The disadvantages are that it may take more time to encode, as the process is more complex, and that some hardware might not be compatible with VBR files. VBR may also pose problems during streaming when the instantaneous bitrate exceeds the data rate of the communications path. These problems can be avoided by limiting the instantaneous bitrate during encoding or (at the cost of increased latency) by enlarging the playout buffer.
Also, encryption of VBR-encoded speech (or other signals including video) gives only limited privacy, as the patterns of variation of the bit rate may reveal what language is being spoken.

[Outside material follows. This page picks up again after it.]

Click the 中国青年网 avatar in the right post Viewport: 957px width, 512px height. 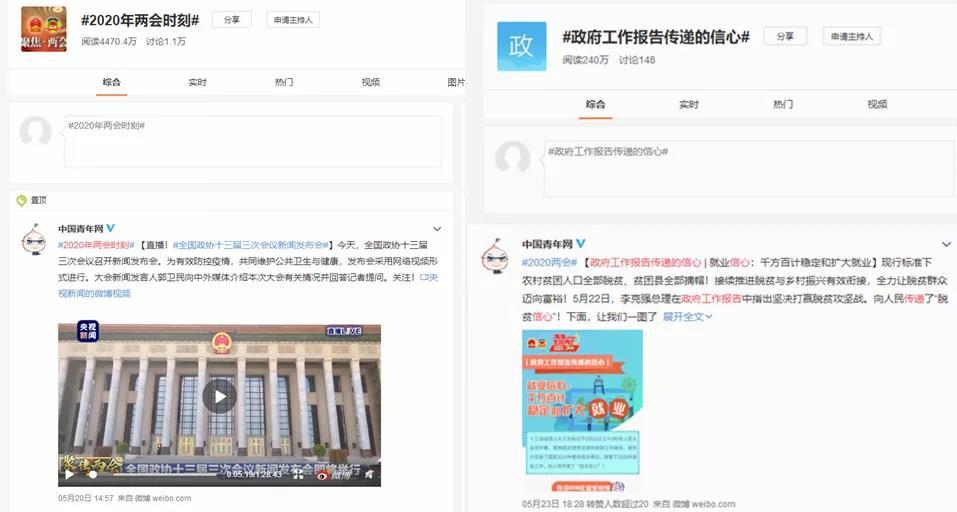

In the past, many hardware and software players could not decode variable bitrate files properly, partly because the various VBR encoders used were not well developed. This resulted in common use of CBR over VBR for the sake of compatibility. As of December 2006, devices that support only CBR encoded files are largely obsolete, as the vast majority of modern portable music devices and software support VBR encoded files.
Support for VBR in AAC and MP3 files is found in most modern digital audio players, including those released by Apple, Microsoft, Creative Technology, and SanDisk. Early VBR algorithms occasionally introduced audible artifacts when encoding monotone or minimal tones (for example audiobooks and acoustic music). These artifacts often mimicked a "digital chirp" during the quiet portions of the song or when there was only speaking. As VBR encoding algorithms have improved, these problems have been resolved in subsequent generations of the VBR standard.